• **Given passage**
+++

How to put file in HDFS using Airflow? - docker

I need to put the file in hdfs using the airflow dag task.
So, basically, I have installed docker and inside that, I have installed airflow, namenode, datanode, resourcemanager, etc.
So by doing ssh over namenode I'm able to put file in hdfs cluster.
But I want to put file in hdfs using airflow dag tasks, so that I can orchestrate everything in pipeline.
Anyone help me to put and get files from hdfs using airflow dag tasks.
Below is my docker-compose file:
version: "3"
services:
postgres: # create postgres container
image: postgres:9.6
container_name: postgres_container
environment:
- POSTGRES_USER=airflow
- POSTGRES_PASSWORD=airflow
- POSTGRES_DB=airflow
airflow: # create airflow container
build: './airflow_docker'
container_name: airflow_container
restart: always
depends_on:
- postgres
environment:
- LOAD_EX=n
- EXECUTOR=Local
volumes: # mount the following local folders
- ./dags:/usr/local/airflow/dags
- ./data:/usr/local/airflow/data
ports:
- "8080:8080" # expose port
command: webserver
healthcheck:
test: ["CMD-SHELL", "[ -f /usr/local/airflow/airflow-webserver.pid ]"]
interval: 30s
timeout: 30s
retries: 3
namenode:
image: bde2020/hadoop-namenode:2.0.0-hadoop3.2.1-java8
container_name: namenode
restart: always
ports:
- 9870:9870
- 9000:9000
volumes:
- hadoop_namenode:/hadoop/dfs/name
environment:
- CLUSTER_NAME=test
env_file:
- ./hadoop.env
datanode:
image: bde2020/hadoop-datanode:2.0.0-hadoop3.2.1-java8
container_name: datanode
restart: always
volumes:
- hadoop_datanode:/hadoop/dfs/data
environment:
SERVICE_PRECONDITION: "namenode:9870"
env_file:
- ./hadoop.env
resourcemanager:
image: bde2020/hadoop-resourcemanager:2.0.0-hadoop3.2.1-java8
container_name: resourcemanager
restart: always
environment:
SERVICE_PRECONDITION: "namenode:9000 namenode:9870 datanode:9864"

+++

• **Stated exercise A**
From the docker-compose file in the question about putting files into HDFS with Airflow, list every value assigned to container_name.
• **Stated exercise B**
Rewrite the entries from their first line through the line containing "coord(273,25)" as a JSON list of strings, one string per line, omitting blank lines.

Records:
+++

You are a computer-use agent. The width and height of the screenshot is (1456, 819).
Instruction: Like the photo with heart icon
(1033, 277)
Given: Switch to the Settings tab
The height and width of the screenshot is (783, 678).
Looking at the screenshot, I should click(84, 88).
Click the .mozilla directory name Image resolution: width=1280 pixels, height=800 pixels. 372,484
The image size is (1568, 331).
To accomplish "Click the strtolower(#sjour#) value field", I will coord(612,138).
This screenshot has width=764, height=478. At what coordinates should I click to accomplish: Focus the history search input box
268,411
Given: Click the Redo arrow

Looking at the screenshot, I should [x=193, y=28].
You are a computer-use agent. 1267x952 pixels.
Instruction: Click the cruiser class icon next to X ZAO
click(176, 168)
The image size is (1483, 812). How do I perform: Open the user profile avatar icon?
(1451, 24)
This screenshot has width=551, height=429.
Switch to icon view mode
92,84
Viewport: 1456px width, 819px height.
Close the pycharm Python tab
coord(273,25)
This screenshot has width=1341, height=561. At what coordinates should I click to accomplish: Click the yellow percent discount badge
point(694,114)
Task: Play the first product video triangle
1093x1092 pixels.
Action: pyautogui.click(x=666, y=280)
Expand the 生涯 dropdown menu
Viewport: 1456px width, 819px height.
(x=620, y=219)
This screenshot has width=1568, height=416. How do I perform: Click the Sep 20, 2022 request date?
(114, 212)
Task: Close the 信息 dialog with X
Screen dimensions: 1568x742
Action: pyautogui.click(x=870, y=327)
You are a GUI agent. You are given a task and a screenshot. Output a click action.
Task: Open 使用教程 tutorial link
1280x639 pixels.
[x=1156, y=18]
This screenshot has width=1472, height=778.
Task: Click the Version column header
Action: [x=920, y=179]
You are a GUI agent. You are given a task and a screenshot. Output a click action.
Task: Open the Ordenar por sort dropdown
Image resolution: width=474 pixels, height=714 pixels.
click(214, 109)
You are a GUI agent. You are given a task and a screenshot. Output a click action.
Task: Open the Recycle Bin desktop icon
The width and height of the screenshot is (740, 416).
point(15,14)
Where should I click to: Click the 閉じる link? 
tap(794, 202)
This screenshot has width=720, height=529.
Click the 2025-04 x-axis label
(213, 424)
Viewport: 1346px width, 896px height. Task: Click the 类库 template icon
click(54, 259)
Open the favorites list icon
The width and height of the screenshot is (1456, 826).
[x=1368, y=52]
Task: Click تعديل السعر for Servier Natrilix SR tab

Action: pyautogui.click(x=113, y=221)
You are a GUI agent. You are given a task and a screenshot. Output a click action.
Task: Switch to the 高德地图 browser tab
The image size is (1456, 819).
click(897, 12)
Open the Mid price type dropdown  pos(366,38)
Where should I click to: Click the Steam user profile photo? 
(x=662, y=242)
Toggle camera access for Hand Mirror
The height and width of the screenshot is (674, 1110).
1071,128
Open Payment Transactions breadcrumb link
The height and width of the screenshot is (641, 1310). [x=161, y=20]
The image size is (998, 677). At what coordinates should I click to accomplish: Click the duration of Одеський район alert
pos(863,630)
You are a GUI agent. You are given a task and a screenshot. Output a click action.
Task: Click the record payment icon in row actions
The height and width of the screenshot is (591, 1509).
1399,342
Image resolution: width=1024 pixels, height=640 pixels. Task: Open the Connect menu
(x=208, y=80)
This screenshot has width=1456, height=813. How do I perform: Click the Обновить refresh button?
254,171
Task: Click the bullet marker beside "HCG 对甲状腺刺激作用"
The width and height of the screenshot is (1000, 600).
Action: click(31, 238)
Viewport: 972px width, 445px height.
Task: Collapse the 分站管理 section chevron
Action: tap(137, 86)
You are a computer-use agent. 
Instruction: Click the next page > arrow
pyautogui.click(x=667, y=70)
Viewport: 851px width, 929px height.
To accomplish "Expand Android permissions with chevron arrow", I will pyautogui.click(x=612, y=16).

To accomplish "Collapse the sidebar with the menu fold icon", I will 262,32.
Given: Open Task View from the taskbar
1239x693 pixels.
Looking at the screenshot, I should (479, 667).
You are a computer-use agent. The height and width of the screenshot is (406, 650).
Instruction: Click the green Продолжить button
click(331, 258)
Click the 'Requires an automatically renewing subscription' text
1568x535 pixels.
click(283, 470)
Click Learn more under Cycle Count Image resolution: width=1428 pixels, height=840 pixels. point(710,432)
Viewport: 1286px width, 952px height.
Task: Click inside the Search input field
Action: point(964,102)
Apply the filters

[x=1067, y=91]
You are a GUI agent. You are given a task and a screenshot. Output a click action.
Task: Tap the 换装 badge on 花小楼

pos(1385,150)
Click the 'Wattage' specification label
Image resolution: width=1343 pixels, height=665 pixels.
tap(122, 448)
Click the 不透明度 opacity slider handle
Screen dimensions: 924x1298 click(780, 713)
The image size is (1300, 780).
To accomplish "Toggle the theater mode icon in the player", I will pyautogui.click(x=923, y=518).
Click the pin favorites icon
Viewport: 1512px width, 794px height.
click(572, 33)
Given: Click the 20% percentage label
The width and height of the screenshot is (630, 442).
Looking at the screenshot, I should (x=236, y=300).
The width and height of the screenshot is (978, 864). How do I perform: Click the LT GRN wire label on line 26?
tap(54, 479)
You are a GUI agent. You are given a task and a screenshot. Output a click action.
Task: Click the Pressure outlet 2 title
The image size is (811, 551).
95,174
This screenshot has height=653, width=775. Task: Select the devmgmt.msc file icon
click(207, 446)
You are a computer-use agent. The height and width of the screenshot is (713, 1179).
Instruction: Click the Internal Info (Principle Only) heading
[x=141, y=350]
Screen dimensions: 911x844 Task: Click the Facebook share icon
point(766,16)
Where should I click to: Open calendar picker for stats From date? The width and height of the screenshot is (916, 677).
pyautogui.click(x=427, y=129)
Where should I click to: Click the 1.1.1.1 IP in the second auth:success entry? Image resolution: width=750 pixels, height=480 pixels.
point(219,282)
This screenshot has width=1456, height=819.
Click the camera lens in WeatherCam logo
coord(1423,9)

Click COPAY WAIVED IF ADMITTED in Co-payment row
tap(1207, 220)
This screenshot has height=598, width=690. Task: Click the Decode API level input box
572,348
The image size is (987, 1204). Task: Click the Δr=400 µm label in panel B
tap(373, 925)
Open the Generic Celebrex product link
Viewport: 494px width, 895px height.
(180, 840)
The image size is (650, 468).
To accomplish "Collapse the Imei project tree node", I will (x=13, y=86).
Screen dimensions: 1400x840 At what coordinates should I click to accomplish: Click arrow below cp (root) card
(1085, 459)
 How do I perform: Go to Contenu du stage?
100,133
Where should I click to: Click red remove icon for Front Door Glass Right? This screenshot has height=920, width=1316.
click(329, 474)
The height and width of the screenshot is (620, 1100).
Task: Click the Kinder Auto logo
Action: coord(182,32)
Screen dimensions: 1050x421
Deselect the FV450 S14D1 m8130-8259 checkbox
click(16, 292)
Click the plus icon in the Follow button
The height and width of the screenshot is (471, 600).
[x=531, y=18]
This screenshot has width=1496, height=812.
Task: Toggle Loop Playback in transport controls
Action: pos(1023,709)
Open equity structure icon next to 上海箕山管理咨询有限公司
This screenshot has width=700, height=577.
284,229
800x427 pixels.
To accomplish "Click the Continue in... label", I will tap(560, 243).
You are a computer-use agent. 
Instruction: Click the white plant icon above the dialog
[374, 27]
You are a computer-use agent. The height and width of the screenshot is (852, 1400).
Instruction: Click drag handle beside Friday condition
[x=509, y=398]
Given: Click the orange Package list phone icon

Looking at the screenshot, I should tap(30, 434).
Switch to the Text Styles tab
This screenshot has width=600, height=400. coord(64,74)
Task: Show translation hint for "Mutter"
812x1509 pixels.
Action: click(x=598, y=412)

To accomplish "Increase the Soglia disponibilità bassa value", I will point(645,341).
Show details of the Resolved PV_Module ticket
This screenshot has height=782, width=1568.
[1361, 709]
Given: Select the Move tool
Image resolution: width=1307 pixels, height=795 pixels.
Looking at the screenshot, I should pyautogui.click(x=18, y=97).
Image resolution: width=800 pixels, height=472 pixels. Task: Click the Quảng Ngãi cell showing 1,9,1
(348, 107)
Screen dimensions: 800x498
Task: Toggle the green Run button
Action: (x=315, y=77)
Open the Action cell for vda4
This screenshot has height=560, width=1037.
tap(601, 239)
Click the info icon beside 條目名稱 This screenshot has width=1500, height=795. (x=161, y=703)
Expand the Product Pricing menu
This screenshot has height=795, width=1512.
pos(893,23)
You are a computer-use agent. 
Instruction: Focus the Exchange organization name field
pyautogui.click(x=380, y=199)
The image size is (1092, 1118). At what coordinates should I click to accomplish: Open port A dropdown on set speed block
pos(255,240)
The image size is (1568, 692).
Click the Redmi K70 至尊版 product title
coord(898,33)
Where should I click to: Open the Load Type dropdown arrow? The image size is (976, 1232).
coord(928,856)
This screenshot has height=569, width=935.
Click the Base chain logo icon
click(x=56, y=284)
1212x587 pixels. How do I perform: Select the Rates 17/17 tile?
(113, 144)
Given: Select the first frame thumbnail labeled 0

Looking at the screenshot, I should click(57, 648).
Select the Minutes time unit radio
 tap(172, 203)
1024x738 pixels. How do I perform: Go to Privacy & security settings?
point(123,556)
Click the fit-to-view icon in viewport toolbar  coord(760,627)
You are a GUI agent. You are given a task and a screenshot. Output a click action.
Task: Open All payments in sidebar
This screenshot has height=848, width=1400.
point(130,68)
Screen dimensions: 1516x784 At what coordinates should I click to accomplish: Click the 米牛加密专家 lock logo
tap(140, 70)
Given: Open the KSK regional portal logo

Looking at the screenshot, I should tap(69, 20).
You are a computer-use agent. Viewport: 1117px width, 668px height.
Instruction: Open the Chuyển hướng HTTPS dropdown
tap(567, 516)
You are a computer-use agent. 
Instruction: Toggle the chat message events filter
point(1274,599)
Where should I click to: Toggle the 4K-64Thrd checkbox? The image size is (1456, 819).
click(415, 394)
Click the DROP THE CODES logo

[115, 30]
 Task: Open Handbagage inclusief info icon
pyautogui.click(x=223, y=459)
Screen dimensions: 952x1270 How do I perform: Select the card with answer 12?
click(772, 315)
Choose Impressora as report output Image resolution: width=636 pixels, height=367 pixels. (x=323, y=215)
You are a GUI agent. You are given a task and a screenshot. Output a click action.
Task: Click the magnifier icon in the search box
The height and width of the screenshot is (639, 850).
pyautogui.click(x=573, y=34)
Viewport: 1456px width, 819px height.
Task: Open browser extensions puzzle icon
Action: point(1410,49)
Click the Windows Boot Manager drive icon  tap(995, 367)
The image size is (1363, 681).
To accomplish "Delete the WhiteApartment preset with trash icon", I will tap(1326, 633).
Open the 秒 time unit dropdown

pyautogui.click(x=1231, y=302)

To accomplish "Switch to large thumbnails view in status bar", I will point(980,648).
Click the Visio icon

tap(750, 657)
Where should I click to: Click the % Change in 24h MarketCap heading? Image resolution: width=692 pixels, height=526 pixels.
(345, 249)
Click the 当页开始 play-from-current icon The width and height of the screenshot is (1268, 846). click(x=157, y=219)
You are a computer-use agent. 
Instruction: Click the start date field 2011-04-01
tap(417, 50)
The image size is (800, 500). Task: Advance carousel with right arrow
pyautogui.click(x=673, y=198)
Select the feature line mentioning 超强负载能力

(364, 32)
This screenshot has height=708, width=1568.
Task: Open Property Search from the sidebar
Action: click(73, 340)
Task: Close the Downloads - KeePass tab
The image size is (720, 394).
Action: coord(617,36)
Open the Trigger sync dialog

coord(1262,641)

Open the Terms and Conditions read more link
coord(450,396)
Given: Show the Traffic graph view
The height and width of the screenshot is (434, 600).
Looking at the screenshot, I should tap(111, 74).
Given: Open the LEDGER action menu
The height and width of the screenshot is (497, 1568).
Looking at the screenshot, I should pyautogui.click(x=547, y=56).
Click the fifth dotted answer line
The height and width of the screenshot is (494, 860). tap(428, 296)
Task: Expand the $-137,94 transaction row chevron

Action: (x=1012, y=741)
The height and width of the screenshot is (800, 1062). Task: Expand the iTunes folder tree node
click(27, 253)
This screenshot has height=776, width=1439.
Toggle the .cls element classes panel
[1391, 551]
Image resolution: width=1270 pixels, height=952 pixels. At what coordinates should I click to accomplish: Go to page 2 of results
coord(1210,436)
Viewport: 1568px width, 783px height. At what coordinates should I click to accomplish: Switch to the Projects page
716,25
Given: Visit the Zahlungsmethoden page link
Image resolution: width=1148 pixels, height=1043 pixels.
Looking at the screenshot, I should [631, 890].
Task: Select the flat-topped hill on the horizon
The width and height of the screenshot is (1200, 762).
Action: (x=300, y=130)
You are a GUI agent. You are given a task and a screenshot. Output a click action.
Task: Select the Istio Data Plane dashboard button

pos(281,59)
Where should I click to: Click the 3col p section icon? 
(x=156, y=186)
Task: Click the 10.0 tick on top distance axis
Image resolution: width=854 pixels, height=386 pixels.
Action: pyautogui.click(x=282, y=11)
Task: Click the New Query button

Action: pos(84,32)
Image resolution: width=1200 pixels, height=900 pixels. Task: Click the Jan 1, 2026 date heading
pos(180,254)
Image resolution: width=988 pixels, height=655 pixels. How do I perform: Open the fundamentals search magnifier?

+++

• **Correct result A**
postgres_container, airflow_container, namenode, datanode, resourcemanager

• **Correct result B**
[
  "You are a computer-use agent. The width and height of the screenshot is (1456, 819).",
  "Instruction: Like the photo with heart icon",
  "(1033, 277)",
  "Given: Switch to the Settings tab",
  "The height and width of the screenshot is (783, 678).",
  "Looking at the screenshot, I should click(84, 88).",
  "Click the .mozilla directory name Image resolution: width=1280 pixels, height=800 pixels. 372,484",
  "The image size is (1568, 331).",
  "To accomplish \"Click the strtolower(#sjour#) value field\", I will coord(612,138).",
  "This screenshot has width=764, height=478. At what coordinates should I click to accomplish: Focus the history search input box",
  "268,411",
  "Given: Click the Redo arrow",
  "Looking at the screenshot, I should [x=193, y=28].",
  "You are a computer-use agent. 1267x952 pixels.",
  "Instruction: Click the cruiser class icon next to X ZAO",
  "click(176, 168)",
  "The image size is (1483, 812). How do I perform: Open the user profile avatar icon?",
  "(1451, 24)",
  "This screenshot has width=551, height=429.",
  "Switch to icon view mode",
  "92,84",
  "Viewport: 1456px width, 819px height.",
  "Close the pycharm Python tab",
  "coord(273,25)"
]